Zack is our first born (gee, maybe we should play "count the labels in this post.") He was the first grand child for my Mom and his first five years (or so) were everything that we could have asked for. He had a natural schedule that allowed us to sleep, initiated potty training at 16 months, and entertained all that he met with those blue eyes and that big smile.
He has always been a fiercely independent, self-sufficient child. Even at the age of 2, when he had the flu and I wanted to sleep in his bed, instead of coming and going all night, Zack would say "You go your bed now, Momma." He just didn't want me in his space. During his play time, he relished in creating and building new things out of every day, household items and was always SO proud to show us what he'd done. We visited the library every week and sang our ABC's, checking out age appropriate books, working to learn the basics of letter-sound correlation. As a teacher, I just knew that I would have Zack reading in no time. Learning the letters wasn't so difficult for him, but when it came to understanding/remembering the sounds that the letters made, it was a chore.

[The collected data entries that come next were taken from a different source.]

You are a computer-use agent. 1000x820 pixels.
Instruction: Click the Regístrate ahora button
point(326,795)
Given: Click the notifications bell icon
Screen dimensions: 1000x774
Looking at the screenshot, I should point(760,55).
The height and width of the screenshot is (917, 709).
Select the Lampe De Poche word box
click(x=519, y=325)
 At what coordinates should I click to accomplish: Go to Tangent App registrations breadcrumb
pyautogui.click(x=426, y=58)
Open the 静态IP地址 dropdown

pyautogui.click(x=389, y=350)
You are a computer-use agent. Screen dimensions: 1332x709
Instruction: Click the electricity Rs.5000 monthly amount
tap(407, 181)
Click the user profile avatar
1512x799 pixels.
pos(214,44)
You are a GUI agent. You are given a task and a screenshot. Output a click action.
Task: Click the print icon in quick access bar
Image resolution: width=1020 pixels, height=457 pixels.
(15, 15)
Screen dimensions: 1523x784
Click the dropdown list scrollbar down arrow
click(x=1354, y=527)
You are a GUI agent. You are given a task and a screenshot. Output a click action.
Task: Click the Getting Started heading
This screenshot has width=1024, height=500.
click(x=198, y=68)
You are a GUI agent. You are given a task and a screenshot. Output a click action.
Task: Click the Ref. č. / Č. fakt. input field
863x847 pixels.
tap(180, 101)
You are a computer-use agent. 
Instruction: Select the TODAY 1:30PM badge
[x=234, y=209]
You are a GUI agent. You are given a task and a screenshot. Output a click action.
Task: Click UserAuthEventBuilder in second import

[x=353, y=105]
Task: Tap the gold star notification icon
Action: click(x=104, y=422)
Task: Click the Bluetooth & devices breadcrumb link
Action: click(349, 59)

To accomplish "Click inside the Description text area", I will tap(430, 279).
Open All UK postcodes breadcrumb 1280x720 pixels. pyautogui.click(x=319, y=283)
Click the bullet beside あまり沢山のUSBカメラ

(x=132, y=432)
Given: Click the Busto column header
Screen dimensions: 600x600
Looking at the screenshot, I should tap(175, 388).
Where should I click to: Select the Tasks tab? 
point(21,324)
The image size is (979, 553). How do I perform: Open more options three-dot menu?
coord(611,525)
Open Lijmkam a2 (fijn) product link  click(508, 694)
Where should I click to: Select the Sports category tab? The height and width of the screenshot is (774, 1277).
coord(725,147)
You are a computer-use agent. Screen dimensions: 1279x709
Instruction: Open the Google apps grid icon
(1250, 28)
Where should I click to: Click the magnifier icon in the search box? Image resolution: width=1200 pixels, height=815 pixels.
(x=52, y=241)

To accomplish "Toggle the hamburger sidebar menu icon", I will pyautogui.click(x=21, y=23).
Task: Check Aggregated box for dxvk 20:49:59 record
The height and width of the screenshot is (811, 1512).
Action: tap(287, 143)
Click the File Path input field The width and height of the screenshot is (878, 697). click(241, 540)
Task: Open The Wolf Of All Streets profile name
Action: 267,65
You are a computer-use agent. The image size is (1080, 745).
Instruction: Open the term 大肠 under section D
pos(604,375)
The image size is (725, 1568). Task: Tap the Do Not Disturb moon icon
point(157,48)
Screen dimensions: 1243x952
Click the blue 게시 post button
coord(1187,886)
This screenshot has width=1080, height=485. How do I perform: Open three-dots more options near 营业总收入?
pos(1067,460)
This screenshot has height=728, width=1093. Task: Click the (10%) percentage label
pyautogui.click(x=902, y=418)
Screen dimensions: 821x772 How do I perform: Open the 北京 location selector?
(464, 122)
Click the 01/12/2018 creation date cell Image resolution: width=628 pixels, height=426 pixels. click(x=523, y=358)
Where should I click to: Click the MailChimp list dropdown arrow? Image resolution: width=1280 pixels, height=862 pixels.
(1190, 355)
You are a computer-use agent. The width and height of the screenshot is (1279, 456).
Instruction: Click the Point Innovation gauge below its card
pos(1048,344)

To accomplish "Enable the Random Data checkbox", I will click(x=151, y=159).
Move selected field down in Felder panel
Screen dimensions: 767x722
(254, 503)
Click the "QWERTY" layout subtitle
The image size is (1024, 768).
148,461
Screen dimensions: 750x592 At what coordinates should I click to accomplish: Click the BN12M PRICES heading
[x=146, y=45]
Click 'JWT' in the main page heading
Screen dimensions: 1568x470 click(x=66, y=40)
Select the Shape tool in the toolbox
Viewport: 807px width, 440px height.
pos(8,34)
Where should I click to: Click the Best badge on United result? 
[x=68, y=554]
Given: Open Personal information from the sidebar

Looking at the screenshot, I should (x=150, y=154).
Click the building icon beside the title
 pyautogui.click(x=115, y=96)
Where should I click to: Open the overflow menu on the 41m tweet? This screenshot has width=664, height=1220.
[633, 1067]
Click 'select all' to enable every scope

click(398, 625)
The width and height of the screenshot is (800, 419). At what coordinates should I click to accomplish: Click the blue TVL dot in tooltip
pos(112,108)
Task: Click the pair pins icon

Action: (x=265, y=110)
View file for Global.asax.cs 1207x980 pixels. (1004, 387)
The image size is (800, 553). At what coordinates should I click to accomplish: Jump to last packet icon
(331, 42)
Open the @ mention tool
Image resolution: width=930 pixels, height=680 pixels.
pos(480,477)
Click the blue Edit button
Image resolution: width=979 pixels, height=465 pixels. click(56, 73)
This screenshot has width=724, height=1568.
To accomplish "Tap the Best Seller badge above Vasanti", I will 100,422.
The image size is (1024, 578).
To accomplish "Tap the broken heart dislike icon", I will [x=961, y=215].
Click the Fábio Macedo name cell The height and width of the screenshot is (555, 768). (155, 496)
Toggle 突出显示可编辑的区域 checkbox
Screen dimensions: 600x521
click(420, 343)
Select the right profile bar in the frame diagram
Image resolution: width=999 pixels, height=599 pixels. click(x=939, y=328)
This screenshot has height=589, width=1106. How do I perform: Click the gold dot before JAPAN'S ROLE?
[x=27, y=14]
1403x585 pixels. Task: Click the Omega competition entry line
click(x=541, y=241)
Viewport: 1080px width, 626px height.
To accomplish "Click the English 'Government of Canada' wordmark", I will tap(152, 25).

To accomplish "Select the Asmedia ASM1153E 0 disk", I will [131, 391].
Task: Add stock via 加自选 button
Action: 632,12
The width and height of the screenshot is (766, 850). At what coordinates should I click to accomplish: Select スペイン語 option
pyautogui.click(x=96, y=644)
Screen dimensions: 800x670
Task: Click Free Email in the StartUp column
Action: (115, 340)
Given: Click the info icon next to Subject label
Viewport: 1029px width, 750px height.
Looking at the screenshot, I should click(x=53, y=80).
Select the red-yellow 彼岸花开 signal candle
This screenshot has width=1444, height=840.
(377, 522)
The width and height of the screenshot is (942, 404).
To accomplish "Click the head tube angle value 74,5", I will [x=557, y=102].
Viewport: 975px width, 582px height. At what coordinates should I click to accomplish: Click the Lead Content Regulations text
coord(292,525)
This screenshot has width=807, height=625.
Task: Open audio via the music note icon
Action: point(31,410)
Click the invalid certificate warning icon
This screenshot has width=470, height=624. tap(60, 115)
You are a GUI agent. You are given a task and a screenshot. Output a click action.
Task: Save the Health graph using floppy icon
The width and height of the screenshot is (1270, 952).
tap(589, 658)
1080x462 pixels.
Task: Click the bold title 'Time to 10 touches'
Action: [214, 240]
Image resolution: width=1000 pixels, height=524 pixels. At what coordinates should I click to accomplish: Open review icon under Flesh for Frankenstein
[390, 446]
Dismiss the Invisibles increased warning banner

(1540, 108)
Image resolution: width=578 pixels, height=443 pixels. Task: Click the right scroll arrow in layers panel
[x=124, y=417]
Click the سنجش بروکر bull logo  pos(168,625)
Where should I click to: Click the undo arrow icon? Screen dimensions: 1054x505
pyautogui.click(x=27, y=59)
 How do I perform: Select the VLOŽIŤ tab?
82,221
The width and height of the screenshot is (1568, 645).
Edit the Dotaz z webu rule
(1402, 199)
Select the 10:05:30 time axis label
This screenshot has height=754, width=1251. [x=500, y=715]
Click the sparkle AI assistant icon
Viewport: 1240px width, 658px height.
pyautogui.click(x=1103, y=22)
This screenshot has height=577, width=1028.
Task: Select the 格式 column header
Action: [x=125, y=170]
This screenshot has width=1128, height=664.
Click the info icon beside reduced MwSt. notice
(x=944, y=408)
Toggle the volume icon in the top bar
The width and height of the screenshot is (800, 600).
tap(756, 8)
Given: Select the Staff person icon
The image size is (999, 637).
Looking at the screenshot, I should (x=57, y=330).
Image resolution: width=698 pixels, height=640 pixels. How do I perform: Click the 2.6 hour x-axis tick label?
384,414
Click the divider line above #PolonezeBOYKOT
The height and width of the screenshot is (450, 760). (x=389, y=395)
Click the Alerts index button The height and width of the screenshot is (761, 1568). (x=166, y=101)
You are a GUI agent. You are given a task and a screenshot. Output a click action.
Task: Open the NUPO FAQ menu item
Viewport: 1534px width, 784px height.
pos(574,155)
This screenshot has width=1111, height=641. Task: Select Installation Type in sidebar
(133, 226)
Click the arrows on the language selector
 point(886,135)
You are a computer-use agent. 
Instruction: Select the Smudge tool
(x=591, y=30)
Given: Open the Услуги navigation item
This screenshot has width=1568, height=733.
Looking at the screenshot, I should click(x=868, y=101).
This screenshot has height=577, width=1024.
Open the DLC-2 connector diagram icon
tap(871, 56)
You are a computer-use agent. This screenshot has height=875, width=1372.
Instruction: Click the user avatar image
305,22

Since Zack was our first child, I thought that this was just normal; that his Kindergarten teacher would use a magic formula to teach him what I could not. By end of first grade, we realized that Zack was not learning at the same rate as other children. His teachers chalked it up to "immaturity," so we waited. By the middle of second grade, we were spending hours on homework and Zack was in tears, out of frustration. I began to talk with his school about testing him for a learning disability and they suggested waiting a little longer to see if he might catch up. At the end of second grade, I requested the testing and was told that he really didn't seem to have a disability, and he wasn't tested. By mid- third grade, I put my foot down and demanded testing. I insisted that Zack was far brighter than his reading and writing were showing.
The initial testing showed an IQ of 126 and a reading level 2 grades below where he should have been. The school told us that Zack would now be classified as having a "learning disability" and placed in a "mainstreamed" classroom with some "regular" kids and some special education children. We quickly realized that this would not be sufficient for his needs. The classes moved more slowly, so he was bored. He was given reading support, but it dealt more with comprehension than decoding words. Zack continued to struggle to decode and we requested further testing. At that point, the district informed us that they don't do prescriptive diagnostics and that if we wanted that, they would pay to have independent testing done.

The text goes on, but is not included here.